## Provided text
________
[Rd] reference counting bug related to break and next in loops

William Dunlap wdunlap at tibco.com
Fri Jun 12 21:07:13 CEST 2009


> -----Original Message-----
> From: William Dunlap 
> Sent: Wednesday, June 10, 2009 2:35 PM
> To: 'luke at stat.uiowa.edu'
> Cc: r-devel at r-project.org
> Subject: RE: [Rd] reference counting bug related to break and 
> next in loops
> 
> Thanks Luke.
> 
> I used codetools::walkCode to look for functions that returned the
> value of a loop and found a surprising number in base R.
> However, it looks like non of these functions were written to return
> anything useful (the side effects were important), so the change
> to loop-returns-NULL should let such functions use less
> memory (and time) and make them correspond better to their
> documentation.

I also use walkCode to look for assignents whose right hand sides
were loops.  The only *.R file in a directory containing a current R
build that had such a thing was 
   ./library/base/R-ex/print.R
(from help(print)) and related files in ./tests.  It had
   rr <- for(i in 1:3) print(1:i)
   rr
That last line used to print
   [1] 1 2 3 
and now prints
   NULL
I didn't notice a corresponding *.Rout.save file so the test won't
notice the change in behavior.

I've attached the code I used.  It is pretty crude.
functionReturnsLoopValue("file")
and functionAssignsLoopValue("file") parse "file" and then return a list
of functions
that return the value of a loop and a list of assignments involving the
value of a loop,
respectively.  functionAssignsLoopValue looks for ordinary assignments
(x<-while(...))
and for default argument values (function(x=while(...)){}).  It does not
yet look for
things passed as arguments in function calls,  c(1, while(x>0)x<-x-1,
3).  The last
might pick up some false positives involving functions that don't
evaluate their
arguments.
 
> 
> E.g., fixup.libraries.URLs is not documented to return anything
> and it returns the value of for loop:
> 
> $`src/library/utils/R/windows/linkhtml.R`[[2]]
> function(lib.loc = .libPaths())
________
## Entries shown
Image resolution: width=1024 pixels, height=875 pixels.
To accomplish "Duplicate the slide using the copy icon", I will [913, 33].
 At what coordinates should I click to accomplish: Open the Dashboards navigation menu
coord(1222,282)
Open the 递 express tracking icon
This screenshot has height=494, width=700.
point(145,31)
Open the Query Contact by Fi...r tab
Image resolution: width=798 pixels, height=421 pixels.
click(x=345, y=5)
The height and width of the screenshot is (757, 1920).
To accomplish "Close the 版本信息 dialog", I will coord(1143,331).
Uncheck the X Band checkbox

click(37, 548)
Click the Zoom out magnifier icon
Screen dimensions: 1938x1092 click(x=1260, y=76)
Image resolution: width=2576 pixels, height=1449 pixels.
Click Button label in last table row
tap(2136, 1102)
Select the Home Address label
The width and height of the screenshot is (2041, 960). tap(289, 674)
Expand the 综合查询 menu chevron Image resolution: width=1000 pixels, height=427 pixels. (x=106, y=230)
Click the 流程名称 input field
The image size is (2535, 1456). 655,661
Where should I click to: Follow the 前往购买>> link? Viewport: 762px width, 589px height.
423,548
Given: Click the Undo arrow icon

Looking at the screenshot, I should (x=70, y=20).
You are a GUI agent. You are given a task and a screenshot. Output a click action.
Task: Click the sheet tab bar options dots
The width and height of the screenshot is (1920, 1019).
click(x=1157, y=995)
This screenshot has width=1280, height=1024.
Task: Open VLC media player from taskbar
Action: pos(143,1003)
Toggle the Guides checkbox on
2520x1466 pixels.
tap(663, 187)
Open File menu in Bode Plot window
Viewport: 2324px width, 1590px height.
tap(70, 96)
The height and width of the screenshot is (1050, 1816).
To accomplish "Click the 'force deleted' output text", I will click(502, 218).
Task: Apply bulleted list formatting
________
## What the task asks
List each header field of the original message quoted in the post about loop reference counting, with the value it gives. The listing plays no part in what follows.

## Correct output
From: William Dunlap
Sent: Wednesday, June 10, 2009 2:35 PM
To: 'luke at stat.uiowa.edu'
Cc: r-devel at r-project.org
Subject: RE: [Rd] reference counting bug related to break and next in loops